**KUTIPAN TEKS**
════════════════
Ketika Betawi Berhaji
Diposting oleh : AdministratorKategori: SosBud & Indonesiana - Dibaca: 212 kali
[suluh.co.id] Jakarta, 19 Juni 2024
Ketika orang Betawi naik haji
Yang Naik Haji Satu Orang, Yang Nganterin Satu Kampung. Begitulah gambaran masyarakat Betawi jika ada yang pergi haji. Bagi orang Betawi, naik haji ke Tanah Suci adalah sebuah cita-cita.
cita-cita warga Betawi yang dikenal kuat memegang teguh agamanya, adalah naik haji ke Tanah Suci. Gairah warga Betawi menunaikan rukun Islam kelima itu bisa dilihat dari majelis-majelis taklim Habib Ali Kwitang, Assafiiyah, dan Attahiriyah yang selalu dipenuhi pengunjung dan tidak pernah lepas dari doa-doa agar para jamaahnya bisa menunaikan ibadah haji dan ziarah ke makam Nabi Muhammad.
Bagi warga Betawi, sejak masa kecil ketika hendak ditidurkan, si ibu dengan kasih sayang bersenandung, "Ya Allah ya Rabbi, minta rezeki biar lebih, biar bisa pergi haji, ziarah ke kuburan Nabi". Senandung itu menjadi pengingat dari orang tua agar kelak mereka bisa menunaikan rukun Islam kelima.
Karenanya, tidak heran mereka yang akan menunaikan ibadah haji selalu dilepas dengan kebesaran. "Bang, jangan lupe ya name kita dipanggil-panggil di depan Kabah. Jangan lupe kirim salam kite juga pada Nabi Muhammad SAW. Semoga kite bisa ziarah."
Yang menyampaikan pesan ini bukan satu dua orang saja, bisa berpuluh-puluh orang. Entahlah, apakah yang dititipi pesan bisa mengingat nama mereka semua. Suasananya memang mengharukan. Karena mereka yang melepas keberangkatan keluarga, kerabat, atau tetangganya, mengucapkan kata-kata di atas sambil menangis.
Yang lebih mengherankan lagi, ada yang titip surat dalam amplop kepada Rasulullah. Maksudnya, agar disampaikan ke makam beliau. Kebiasaan di tempo dulu ini sampai sekarang masih berlangsung di daerah pinggiran, meskipun tidak banyak lagi. Karena bisa berabe bila ketahuan askar yang siang malam menjaga di makam Nabi.
Ada kebiasaan masa lalu yang sekarang ini sudah hampir dihilangkan, yakni menangisi calon haji ketika hendak berangkat. Menangisnya bukan sekadar menitikkan air mata, tapi hingga menggerung-gerung. Mungkin, ini karena saat pergi haji dulu perlu waktu berbulan-bulan. Bahkan, ada kalanya hitungan tahun.
Kalau sekarang dengan pesawat ditempuh dalam tempo sembilan jam, tidak demikian di masa lalu. Naik haji dengan kapal uap baru dimulai 1920. Sebelumnya, kapal layar harus singgah di banyak pelabuhan.
════════════════
**KUMPULAN DATA**
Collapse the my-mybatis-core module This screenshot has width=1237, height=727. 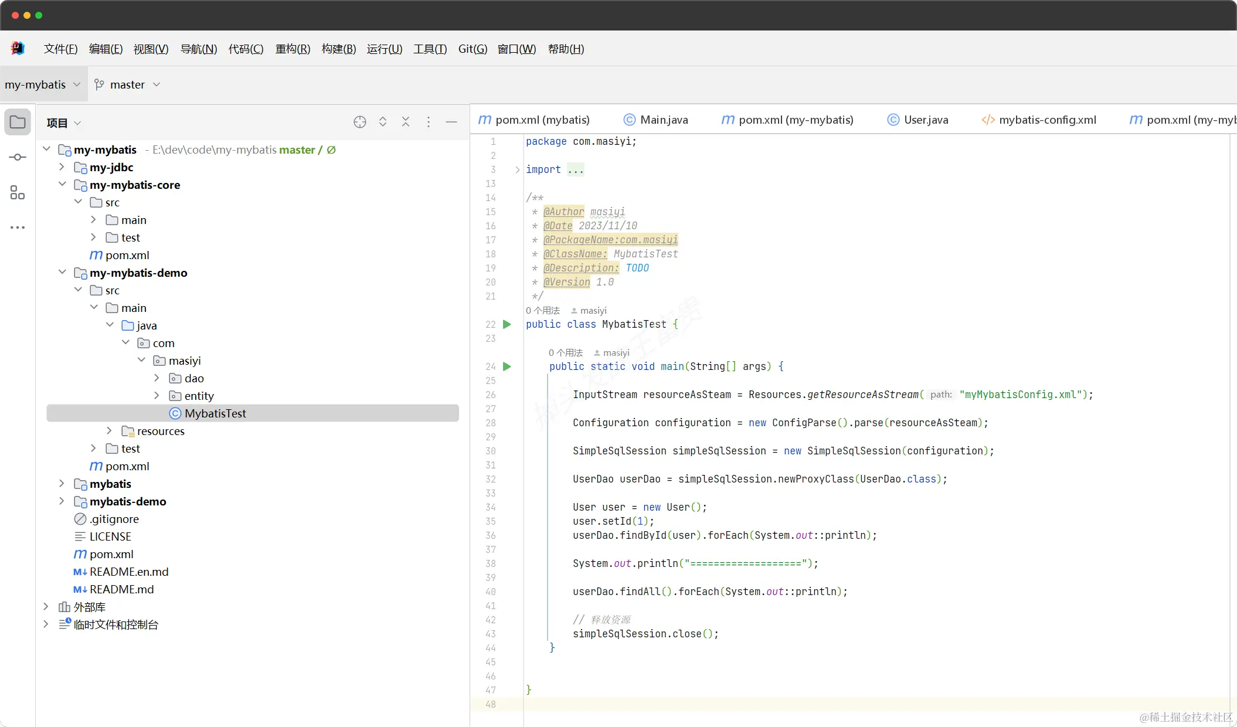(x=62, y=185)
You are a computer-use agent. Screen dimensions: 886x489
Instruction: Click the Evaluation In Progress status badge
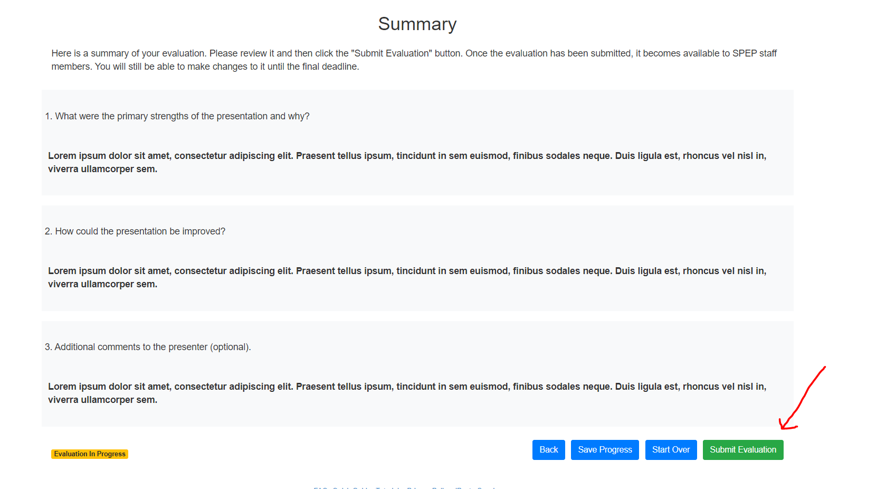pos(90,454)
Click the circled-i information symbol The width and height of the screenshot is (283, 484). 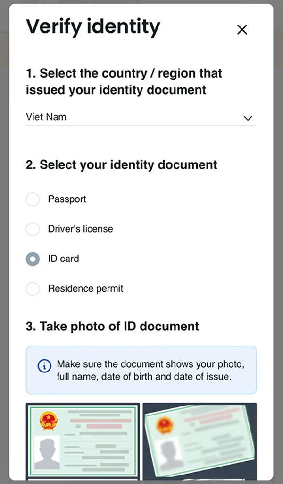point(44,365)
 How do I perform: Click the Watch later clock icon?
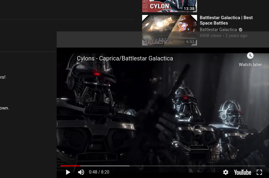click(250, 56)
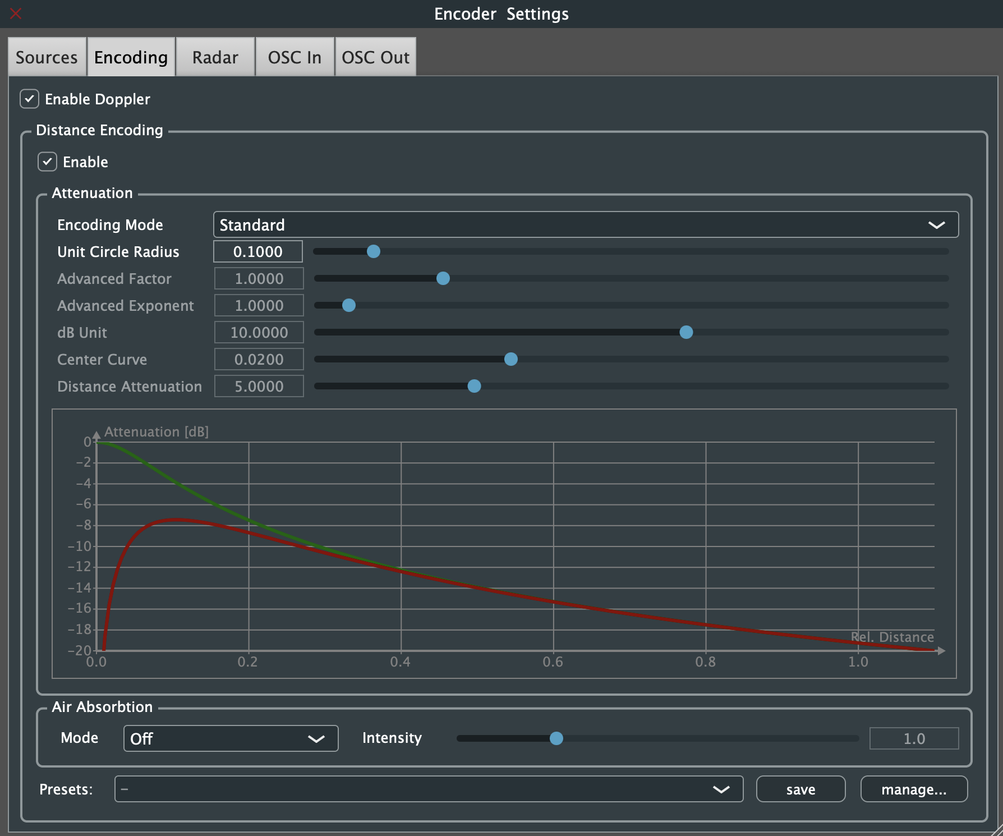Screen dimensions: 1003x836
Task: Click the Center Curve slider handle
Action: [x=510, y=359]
════════════════
**SOAL LATIHAN**
**a.** Terjemahkan kalimat "Naik haji dengan kapal uap baru dimulai 1920." dari kutipan tentang haji Betawi ke dalam bahasa Inggris.
**b.** Jawab pertanyaan berikut berdasarkan kutipan tentang haji Betawi:
(i) Majelis taklim mana saja yang disebut selalu dipenuhi pengunjung?
(ii) Apa yang dititipkan sebagian orang kepada Rasulullah?
(iii) Berapa lama perjalanan haji sekarang dengan pesawat?
**c.** Tulis ulang bagian kutipan tentang haji Betawi dari "Yang lebih mengherankan" sampai "di banyak pelabuhan." tanpa mengubah satu huruf pun.

**JAWABAN SOAL**
**a.** Going on the hajj by steamship only began in 1920.

**b.**
(i) Majelis taklim Habib Ali Kwitang, Assafiiyah, dan Attahiriyah.
(ii) Surat dalam amplop, agar disampaikan ke makam beliau.
(iii) Sembilan jam.

**c.**
Yang lebih mengherankan lagi, ada yang titip surat dalam amplop kepada Rasulullah. Maksudnya, agar disampaikan ke makam beliau. Kebiasaan di tempo dulu ini sampai sekarang masih berlangsung di daerah pinggiran, meskipun tidak banyak lagi. Karena bisa berabe bila ketahuan askar yang siang malam menjaga di makam Nabi.
Ada kebiasaan masa lalu yang sekarang ini sudah hampir dihilangkan, yakni menangisi calon haji ketika hendak berangkat. Menangisnya bukan sekadar menitikkan air mata, tapi hingga menggerung-gerung. Mungkin, ini karena saat pergi haji dulu perlu waktu berbulan-bulan. Bahkan, ada kalanya hitungan tahun.
Kalau sekarang dengan pesawat ditempuh dalam tempo sembilan jam, tidak demikian di masa lalu. Naik haji dengan kapal uap baru dimulai 1920. Sebelumnya, kapal layar harus singgah di banyak pelabuhan.